435 ÷ 2 = 217 remainder 1
217 ÷ 2 = 108 remainder 0
108 ÷ 2 = 54 remainder 0
54 ÷ 2 = 27 remainder 0
27 ÷ 2 = 13 remainder 1
13 ÷ 2 = 6 remainder 1
6 ÷ 2 = 3 remainder 0
3 ÷ 2 = 1 remainder 1
1 ÷ 2 = 0 remainder 1
Reading the remainders from bottom to top, we have 110110111 in binary as the whole number part.
Fractional part:
Multiply the fractional part by 2 repeatedly until it becomes 0 or until you reach the desired precision.
0.125 * 2 = 0.25 --> Whole number part = 0
0.25 * 2 = 0.5 --> Whole number part = 0
0.5 * 2 = 1.0 --> Whole number part = 1
Reading the whole number parts from top to bottom, we have 0.001 in binary as the fractional part.
Combining both parts, we get 110110111.001 as the binary representation of 435.125.
iv.

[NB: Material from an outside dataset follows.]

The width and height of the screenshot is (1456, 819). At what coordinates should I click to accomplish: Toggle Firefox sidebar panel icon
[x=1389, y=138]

To convert the decimal number 5846 to hexadecimal, we can repeatedly divide the number by 16 until the quotient becomes 0.
5846 ÷ 16 = 365 remainder 6
365 ÷ 16 = 22 remainder 13 (represented as D in hexadecimal)
22 ÷ 16 = 1 remainder 6
1 ÷ 16 = 0 remainder 1
Reading the remainders from bottom to top, we have 16D6 in hexadecimal as the conversion of 5846.